Comme par exemple baisser la température ambiante de son logement de 1°C. « Cela représente environ six pour cent » d'économie, selon Robert Habeck. « C'est peut-être moins confortable, mais on n'a pas froid encore ». Et d'ajouter : « Si l'on chauffe son appartement et que l'on ferme les rideaux le soir, on économise jusqu'à cinq pour cent d'énergie ».
Menace de récession sur l'Allemagne
La dépendance de l'Allemagne aux énergies fossiles russes fait planer l'ombre de la récession. Car de nombreuses voix portent l'idée d'un embargo européen sur les achats de pétrole et de gaz russe, le président ukrainien Volodymyr Zelensky en tête, pour affaiblir les moyens financiers de la Russie. Or, si l'Allemagne rompt ses approvisionnements, le pays basculerait dès l'an prochain dans la récession, d'après pas moins de cinq instituts de prévision économique allemands (DIW, IFO, IfW, IWH et RWI).
Ce mercredi 13 avril, dans un premier scénario « central », qui prend en compte les conséquences de la guerre en Ukraine avec un conflit et des sanctions qui perdurent mais sans prendre en compte un arrêt des livraisons de gaz, les cinq instituts de prévision ont considérablement abaissé leurs prévisions de croissance pour 2022, désormais attendue à 2,7%, contre une estimation à 4,8% en octobre. Cela se traduit également dans un taux d'inflation attendu de 6,1% cette année. Et pour 2023, ils tablent sur un PIB remontant à 3,1%.
Dans un « scénario alternatif », les cinq organismes de prévisions ont calculé quelle serait l'évolution économique en cas d'arrêt des approvisionnements russes en gaz naturel et en pétrole à partir de la mi-avril - autant dire immédiatement. Dans ce cas, c'est une « récession brutale » en 2023 qui s'abattrait sur l'Allemagne : l'économie allemande pourrait reculer de 2,2% et l'inflation pourrait grimper à 7,3%, soit « la valeur la plus élevée depuis la fondation de la République fédérale ».

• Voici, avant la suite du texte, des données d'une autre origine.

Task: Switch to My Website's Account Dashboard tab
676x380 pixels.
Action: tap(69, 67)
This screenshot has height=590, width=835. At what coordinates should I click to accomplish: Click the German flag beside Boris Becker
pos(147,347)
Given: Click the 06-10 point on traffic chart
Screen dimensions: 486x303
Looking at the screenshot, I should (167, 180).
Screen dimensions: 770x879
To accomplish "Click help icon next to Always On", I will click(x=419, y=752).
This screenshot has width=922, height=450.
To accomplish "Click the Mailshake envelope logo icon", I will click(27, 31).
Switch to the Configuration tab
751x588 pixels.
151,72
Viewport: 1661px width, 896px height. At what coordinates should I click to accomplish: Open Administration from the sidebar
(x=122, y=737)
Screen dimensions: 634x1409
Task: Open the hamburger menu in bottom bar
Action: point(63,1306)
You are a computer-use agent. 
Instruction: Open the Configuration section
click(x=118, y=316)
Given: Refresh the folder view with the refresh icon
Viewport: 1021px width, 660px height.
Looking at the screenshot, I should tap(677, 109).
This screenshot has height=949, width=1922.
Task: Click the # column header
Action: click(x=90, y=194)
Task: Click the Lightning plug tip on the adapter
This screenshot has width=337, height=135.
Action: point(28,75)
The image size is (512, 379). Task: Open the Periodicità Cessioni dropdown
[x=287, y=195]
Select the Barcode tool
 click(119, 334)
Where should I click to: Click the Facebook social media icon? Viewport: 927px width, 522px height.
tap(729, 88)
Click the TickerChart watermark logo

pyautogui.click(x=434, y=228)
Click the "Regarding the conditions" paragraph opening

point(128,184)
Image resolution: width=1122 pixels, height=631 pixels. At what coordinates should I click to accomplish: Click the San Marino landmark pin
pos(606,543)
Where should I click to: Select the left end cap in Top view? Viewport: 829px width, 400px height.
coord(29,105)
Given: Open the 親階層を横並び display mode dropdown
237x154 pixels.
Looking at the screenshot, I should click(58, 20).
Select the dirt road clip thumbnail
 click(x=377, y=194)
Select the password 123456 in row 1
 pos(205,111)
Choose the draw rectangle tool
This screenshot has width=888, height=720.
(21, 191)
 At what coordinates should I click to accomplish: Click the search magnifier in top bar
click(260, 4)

La chute du PIB serait notamment de 5% au deuxième trimestre de 2023, avant que l'économie ne se reprenne en fin d'année. Cette perte de PIB s'élèverait à 220 milliards d'euros pour 2022 et 2023, l'équivalent de 6,5% de la richesse annuelle.
Poutine anticipe la baisse des achats européens
Reste que, si l'Allemagne et les Occidentaux veulent réduire leur dépendance aux importations russes, il en va de même pour la Russie qui veut aussi baisser sa dépendance aux exportations européennes. Vladimir Poutine a ainsi indiqué jeudi 14 avril chercher à réorienter son énergie. « On va partir du principe qu'à l'avenir les livraisons vers l'Ouest vont baisser », a déclaré le président russe. Il faut donc « réorienter nos exportations vers les marchés au Sud et à l'Est qui croissent rapidement », a-t-il exposé.
« Des opportunités, des options et des occasions alternatives s'ouvrent à nous. En ce qui concerne le pétrole, le gaz et le charbon russe, nous allons pouvoir augmenter leur consommation sur le marché intérieur (...) et accroître la livraison de ressources énergétiques aux autres régions du monde qui en ont vraiment besoin », avait déjà déclaré la veille Vladimir Poutine. Il semblerait viser, même s'il ne la nomme pas directement, la Chine, dont l'appétit en hydrocarbures ne cesse de grandir.